Nous ne fumes pas trop de sept au cours de cette répète pour achever la soirée. Chacun à son tour contribua à la cacophonie ambiante dans ce qui n’était au départ qu’une petite révision, un marathon somme toute assez standard ne présentant pas de difficultés particulières. Sur la quinzaine de titres à disposition, je ne suis pas certain que nous en sauvâmes ne serait-ce qu’un seul du désastre. Lorsque l’on sait que ce mot, traduit de l’italien signifie « né sous une mauvaise étoile » on ne peut que convenir qu’en effet très peu d’étoiles brillaient dans le ciel des UFR ce soir là.
Pas d’étoiles dans les cieux, pas de stars dans la salle !
Je ne sais si l’on doit incriminer le tonnelet de bière apporté par le Carré, mais parfois l’un ou l’autre se sentait bien seul, soutenu avec constance par l’unique et courageuxbatteur, pour venir à bout de telle ou telle chanson.

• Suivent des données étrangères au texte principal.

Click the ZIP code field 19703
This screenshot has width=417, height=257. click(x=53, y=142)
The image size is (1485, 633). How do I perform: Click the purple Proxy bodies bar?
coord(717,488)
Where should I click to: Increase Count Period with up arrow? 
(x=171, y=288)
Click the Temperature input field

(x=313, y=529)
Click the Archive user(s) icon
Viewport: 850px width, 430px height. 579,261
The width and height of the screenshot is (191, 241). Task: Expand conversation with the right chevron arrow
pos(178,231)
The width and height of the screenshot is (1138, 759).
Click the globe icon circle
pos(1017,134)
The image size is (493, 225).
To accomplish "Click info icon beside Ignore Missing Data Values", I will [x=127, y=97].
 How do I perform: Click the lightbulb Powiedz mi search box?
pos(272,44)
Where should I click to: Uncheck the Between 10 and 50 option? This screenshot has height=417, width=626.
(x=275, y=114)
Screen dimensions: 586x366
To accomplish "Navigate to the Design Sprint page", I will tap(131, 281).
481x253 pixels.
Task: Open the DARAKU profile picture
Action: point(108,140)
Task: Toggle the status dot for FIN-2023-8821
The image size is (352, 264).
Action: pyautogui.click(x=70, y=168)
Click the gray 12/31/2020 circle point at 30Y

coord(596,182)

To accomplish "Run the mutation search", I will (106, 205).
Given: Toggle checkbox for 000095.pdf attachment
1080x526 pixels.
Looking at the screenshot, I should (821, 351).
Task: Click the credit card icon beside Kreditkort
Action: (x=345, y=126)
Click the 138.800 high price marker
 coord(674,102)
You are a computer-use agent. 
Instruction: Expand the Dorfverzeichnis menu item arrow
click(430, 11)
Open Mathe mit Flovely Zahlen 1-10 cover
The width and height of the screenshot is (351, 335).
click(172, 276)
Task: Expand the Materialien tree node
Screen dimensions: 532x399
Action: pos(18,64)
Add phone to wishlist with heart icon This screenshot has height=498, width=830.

Entre ceux qui cassaient des cordes, ou oubliaient de jouer, ou jouaient un autre morceau, ou encore rajoutaient un refrain au grand désarroi des musiciens, il n’y en eut pas un seul pour sauver la séance ! Même notre K jeta l’éponge en fin de partie.
Ecoeurés, nous n’insistâmes pas sur les nouveaux titres, dont le compositeur lui-même sembla aborder le déchiffrage comme si un adolescent à peine pubère à tendance heavy métal néo punk venait juste de lui en fredonner à l’instant la mélodie !
On peut mentionner, pour mémoire, un effort méritoire des choristes, Odile et Laurence, qui sabordèrent un peu plus s’il en était besoin le « Train de la Vie » en poussant aléatoirement des tchous tchous stridents tout au long du titre dans un concert de fou-rires. Je crois que notre épuisant marathon, et la tension nerveuse accumulée furent pour beaucoup dans ce déchaînement libératoire.
A mon sens nous n’avons jamais aussi bien enterré le Rock que ce mercredi, avec une bonne humeur communicative et réjouissante. Au moins de cela, pouvons-nous tirer une légitime fierté.